Californians voted overwhelmingly against Proposition 30, a ballot measure that would have taxed the rich to fund emission-reducing electric vehicle programs for low- and middle-income Californians as well as fund programs to fight wildfires. The Associated Press called a No victory last night. As of this writing, No has 3,080,825 votes, or 58.9 percent, with 38 percent of expected votes counted.
The ballot proposed adding a 1.75 percent tax to income over $2 million. The windfall would have been used to fund EV-subsidy programs and charging-station initiatives, and provide funding for fighting and preventing wildfires, over the next 20 years.
Prop 30 polled well initially, until a coalition of right-leaning anti-tax groups joined with Gov. Gavin Newsom (who won re-election yesterday) to oppose it. In a frequently-aired TV spot, Newsom called Prop 30 “one company’s cynical scheme to grab a huge taxpayer subsidy.” The company in question is Lyft, the ridehailing firm, because its drivers would be able to use the subsidy to convert their fleet to electric cars.

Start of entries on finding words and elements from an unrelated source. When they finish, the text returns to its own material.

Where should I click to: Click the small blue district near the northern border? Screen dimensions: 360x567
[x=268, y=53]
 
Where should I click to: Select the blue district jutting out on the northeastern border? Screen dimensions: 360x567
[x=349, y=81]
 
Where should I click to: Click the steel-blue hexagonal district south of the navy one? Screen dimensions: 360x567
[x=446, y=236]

Transportation and electrification experts said this characterization of Prop 30 was not accurate. Gregory Pierce, a professor at the UCLA Luskin Center for Innovation, told Motherboard earlier this week that “it’s ridiculous” to characterize Prop 30 as a corporate handout. “There is no carveout. There’s nothing about Lyft drivers or Lyft, or anything in particular benefiting them except that Lyft drivers have vehicles like other folks who might benefit from a lot more money for EVs.”
Nevertheless, polling on Prop 30 swiftly swung after Newsom came out against it and, as a result, the defeat was expected.